The report notes the U.S. economy is slowing down as the engine of global growth, while India and China continue to grow unabated. It says U.S. exports have strengthened, while imports have slowed as a result of the plunging dollar.
On January 1, 2008, the multilateral trading system will celebrate its 60th anniversary. This year's World Trade Report marks this event with an in-depth look at the system administered by the World Trade Organization.
In overall terms, the report finds the multilateral trading system has served the world community well.
Senior WTO economist, Patrick Low, says trade has grown three times faster than world output over the last six decades.

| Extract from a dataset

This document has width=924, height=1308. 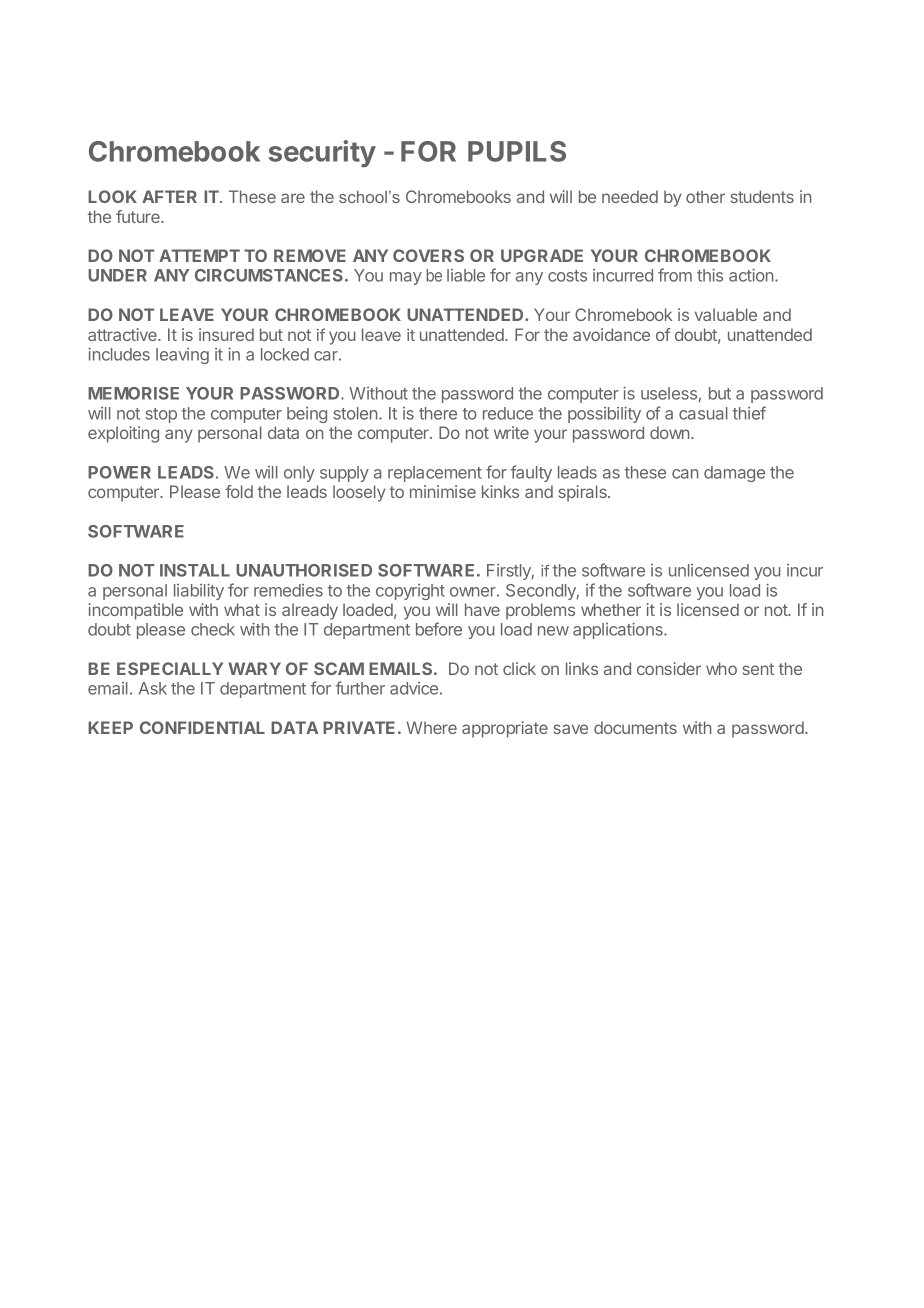 What do you see at coordinates (438, 413) in the document?
I see `there` at bounding box center [438, 413].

"But, there is no denying that it is a mixed picture. It is a picture of mixed success. Whilst, I think few would argue with the assertion that the GATT [the General Agreement on Tariffs and Trade] system contributed notably to the reduction of industrial tariffs and industrial countries over many years. It has been much harder in agriculture," he said.
WTO Director-General, Pascal Lamy, says the multilateral trading system, which was created after World War II, has withstood many dramatic events, such as the fall of the Berlin Wall and the financial crisis of the 1990s.
He suggest protectionist policies may have contributed to the outbreak of World War II and warns the world may forget the lessons of history at its peril. The WTO chief says the world will benefit from resisting protectionist pressures.
"Trade opening is efficient and that opening more trade means creating more wealth. That is the sort of overall view that I think is a basic ideology that WTO members share," he said.
Lamy says it is possible to conclude the current round of trade talks next year.